Cuando deviene el desastre, la ciencia se hace reflexiva, se problematiza a sí misma. En esta


conciencia, emerge el riesgo como fórmula de reducción de contingencias. En la racionalización
del riesgo, éstos aparecen mediados argumentativamente a través de una visibilización, un nexo
de causalidad, y un debate ético. Tradicionalmente, las las dos primeras se atribuyen a la
definición del riesgo, considerado un ámbito de objetividad científica, mientras que todo aquello
que lo trasciende se considera parte de la gestión de riesgos, abierta a intereses,
interpretaciones, etc. La ciencia reguladora que se ocupa de los riesgos modernos está guiada
por criterios prácticos y sociales. De este modo, y contra la visión idealizada de la ciencia,
“contrae un matrimonio polígamo con la economía, la política y la ética”.
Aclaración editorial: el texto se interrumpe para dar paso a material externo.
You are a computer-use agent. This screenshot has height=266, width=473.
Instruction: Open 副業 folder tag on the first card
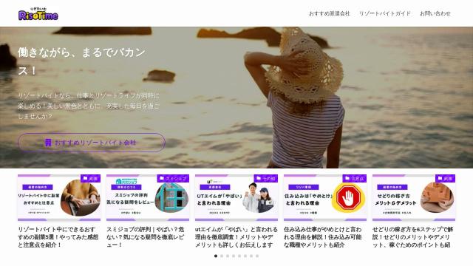point(90,179)

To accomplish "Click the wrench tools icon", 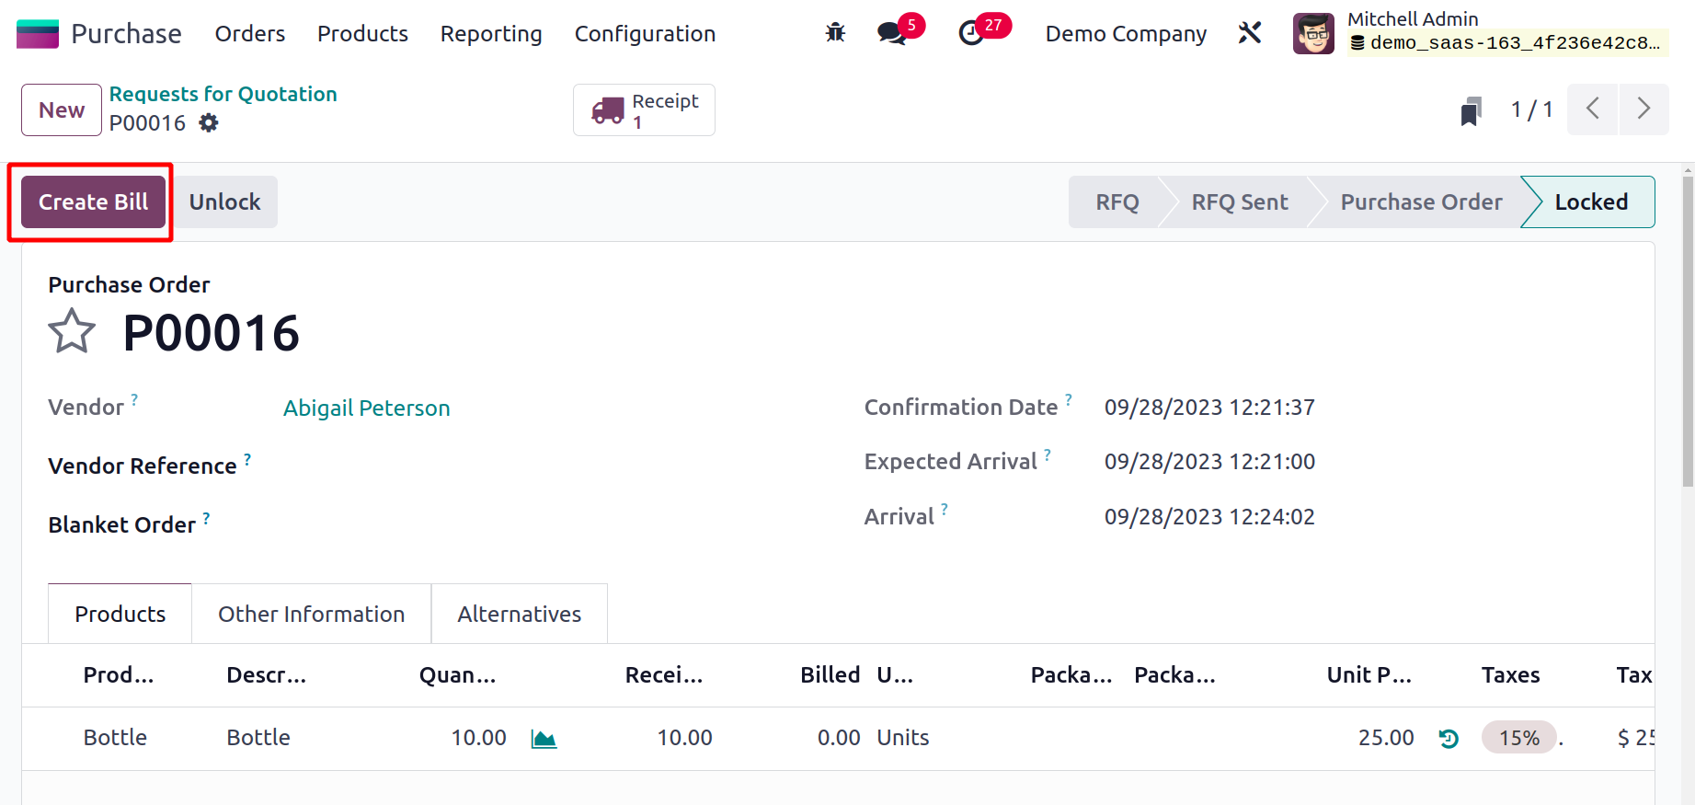I will (1249, 33).
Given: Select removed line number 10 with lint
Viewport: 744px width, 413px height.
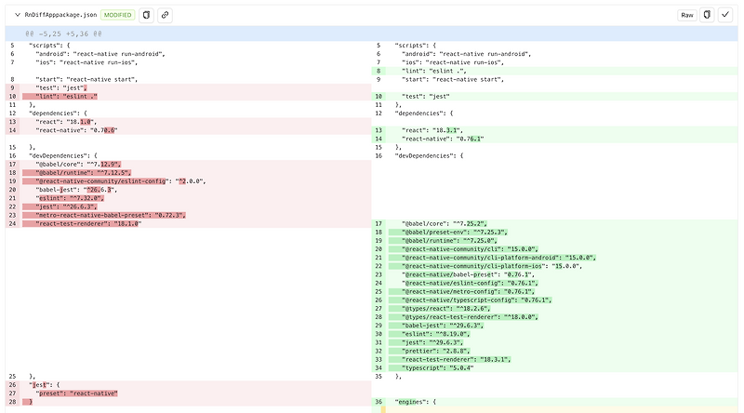Looking at the screenshot, I should pyautogui.click(x=13, y=96).
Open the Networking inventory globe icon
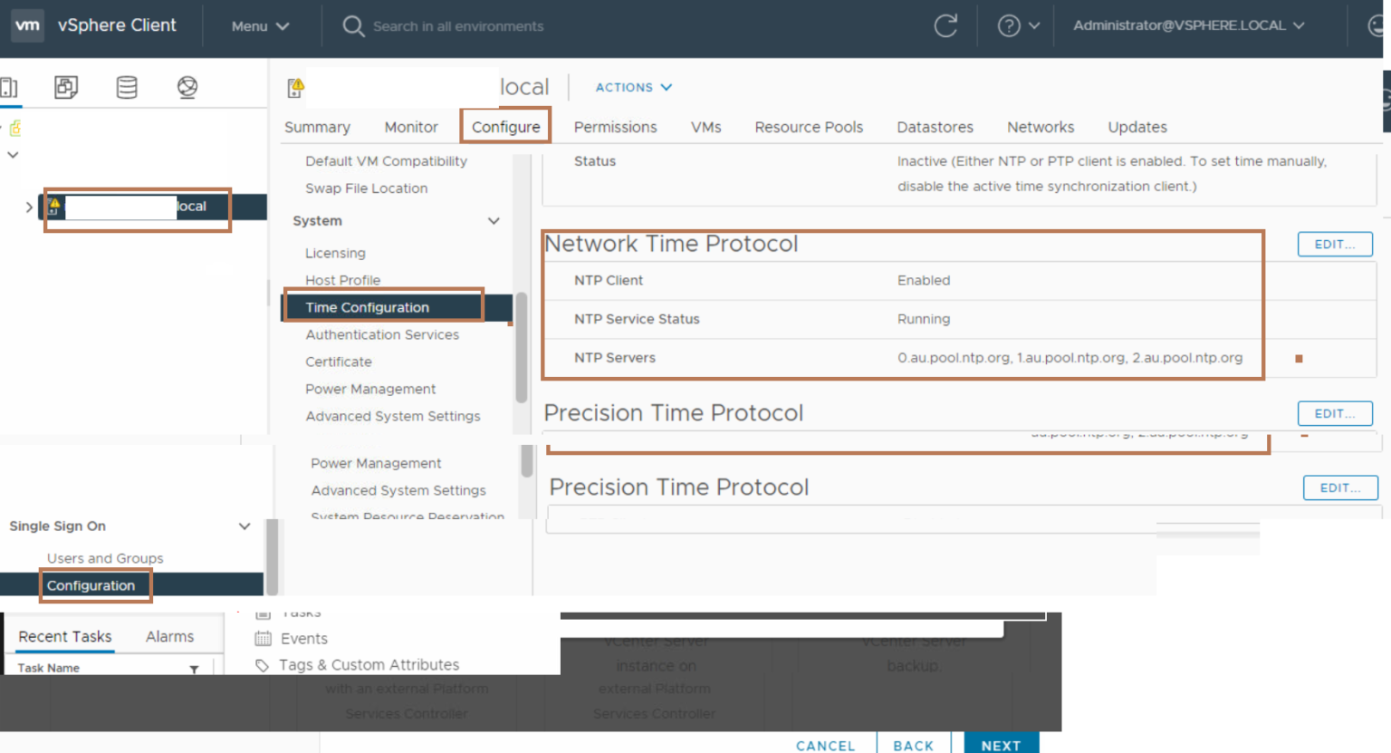Screen dimensions: 1391x753 click(187, 87)
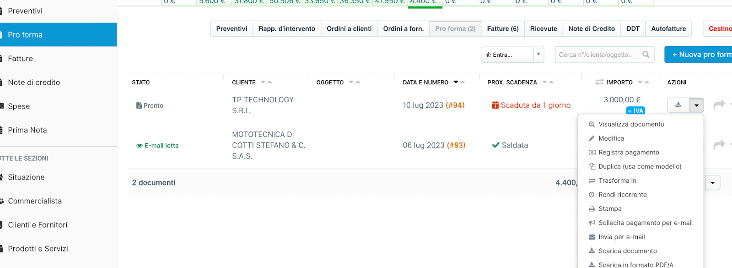
Task: Click the download icon for pro forma #94
Action: click(x=678, y=105)
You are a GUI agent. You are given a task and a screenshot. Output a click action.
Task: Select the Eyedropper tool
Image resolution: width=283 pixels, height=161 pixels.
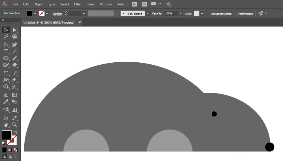6,102
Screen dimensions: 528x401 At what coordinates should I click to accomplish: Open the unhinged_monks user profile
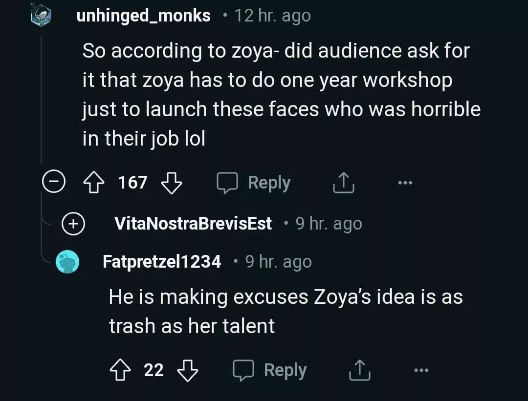coord(143,16)
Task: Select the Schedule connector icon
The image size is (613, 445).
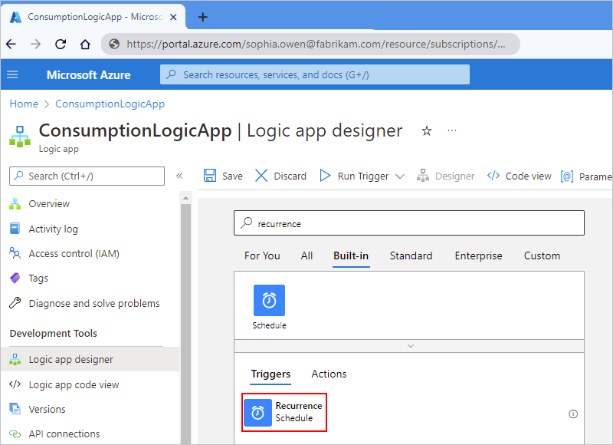Action: pos(269,300)
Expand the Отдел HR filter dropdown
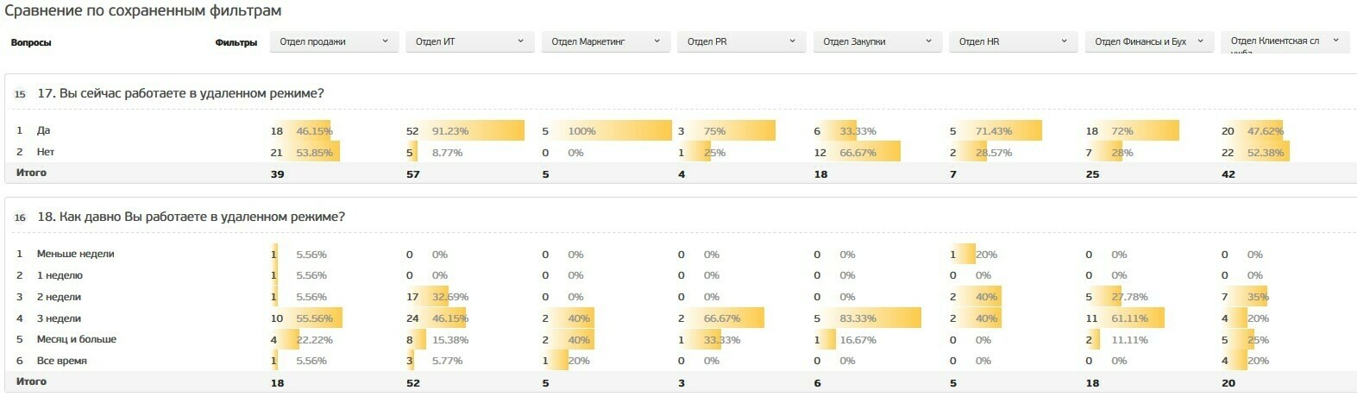This screenshot has height=403, width=1357. click(x=1013, y=41)
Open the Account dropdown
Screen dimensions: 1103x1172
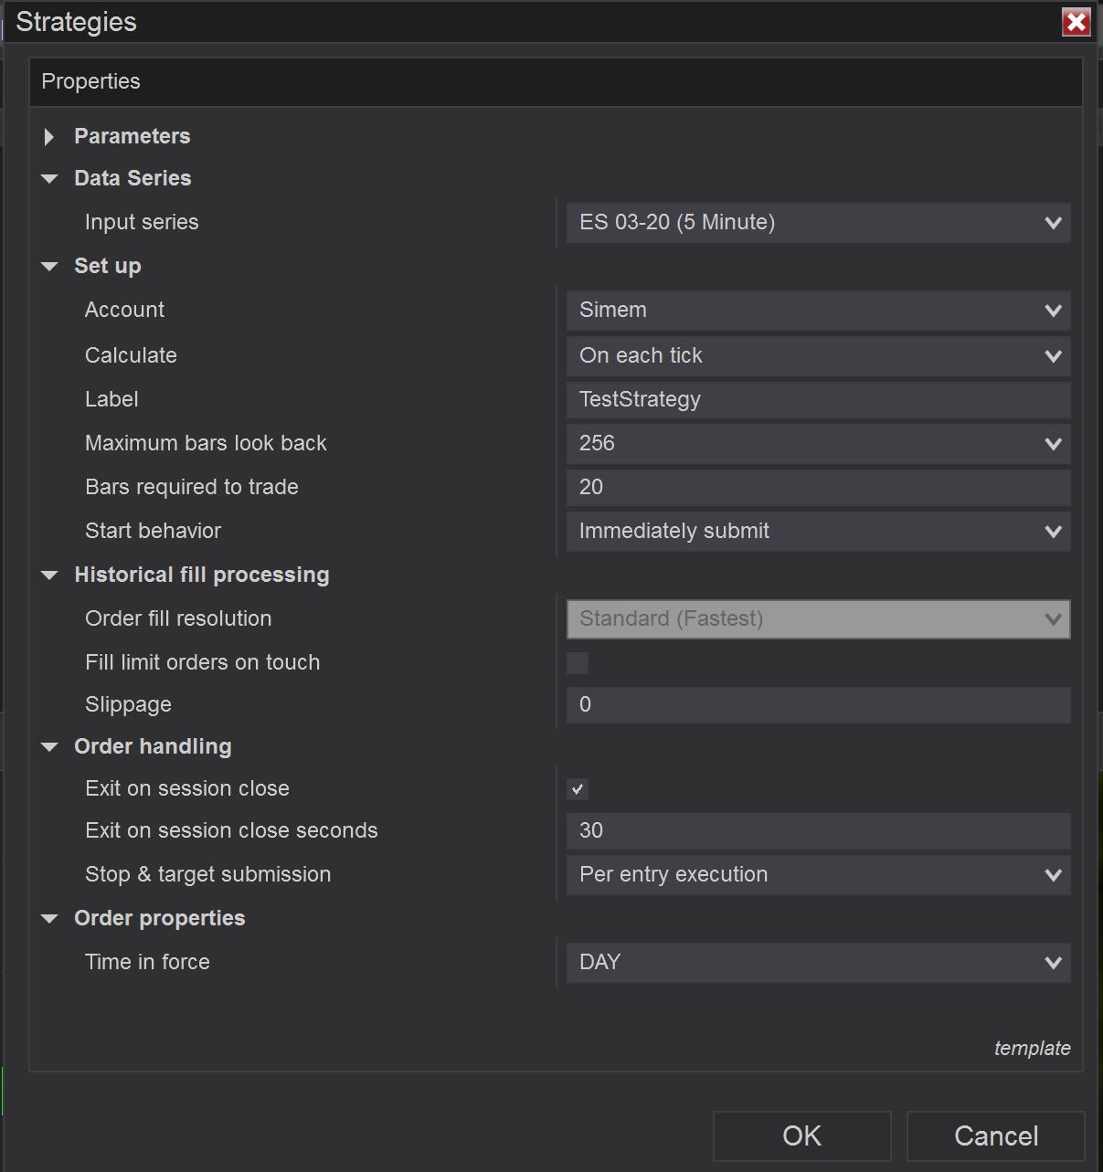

Un análisis más detallado muestra cómo incluso estas instancias definitorias se sustraen de la
mera racionalidad tecnocientífica. En la definición del riesgo, los diferentes dispositivos
tecnológicos empleados estabilizan el orden y los límites de la naturaleza y la sociedad. Estos
dispositivos o instrumentos, generalmente como modelos de causalidad o probabilidad, se
dirigen a reducir la incertidumbre, a estrechar el margen de la indeterminación. El resultado
típico de una definición de riesgo es el establecimiento de “umbrales de catástrofe”. Una
imagen heurística de las traducciones que realiza la ciencia en estas definiciones podría ser el
peligrómetro. Este dispositivo representaría, por ejemplo, el riesgo de exposición a una
substancia. La primera ambivalencia que se observa es el mencionado umbral de catástrofe, ya
que la tolerancia a una substancia dañina, aunque sea a “niveles aceptables”, comporta
implícitamente una apuesta ética-política. Además, el peligrómetro, para ser más preciso,
debería contar con distintos niveles de medida, para diferentes situaciones, contextos, etc.
Ocurre que, como el mapa de Borges, cuanto con más precisión trata de ajustarse a los
contornos, más sentido pierde en tanto que dispositivo, volviéndose inútil. Por lo tanto, el
peligrómetro también tiene de ambivalente esta tensión entre lo general y lo particular, que una
vez más plantea debates éticos y políticos. En la aparente objetividad e independencia de la
ciencia, la confección de estos dispositivos de medición, en su juego de escalas y
desplazamientos, arrastra consigo posiciones, intereses, agencias, a la vez que estabilizan una
realidad determinada. La extrapolación de ensayos en animales a humanos, o de dosis altas a
dosis bajas, son ejemplos de estos “saltos de fé”. Otro ejemplo de que la incertidumbre siempre
habita la construcción del hecho científico es que raramente las definiciones riesgosas dan
cuenta de la interacción compleja de multitud de fuentes de daño (). En este sentido, cada vez
se habla más de la crisis de la sociedad del riesgo, y el advenimiento de una nueva sociedad de
la incertidumbre, en la que la tradicional gestión del riesgo se ve comprometida por la
imposibilidad de probabilizar y de aplicar los clásicos modelos de causalidad, ante una amenaza
compleja.

Que el mero cambio de los instrumentos de definición del riesgo conlleve gestiones y
consecuencias dispares radicalmente distintas, es una muestra de la porosidad de estos dos
ámbitos. La ambivalencia del conocimiento científico es precisamente la distancia entre su carta
de presentación y su factual imbricación con elementos sociales de todo tipo. La ciencia
reguladora, al abrirse a lo público, ha quedado expuesta. Las controversias y los debates
públicos han erosionado y puesto en cuestión la tradicional confianza y seguridad ciega en la
tecnociencia. La posibilidad de salvar esta brecha reside en el diálogo y negociación continua
entre instituciones y ciudadanos, bajo los presupuestos de que los saberes legos son
heterogéneos y situados tanto como el conocimiento de las instituciones científicas.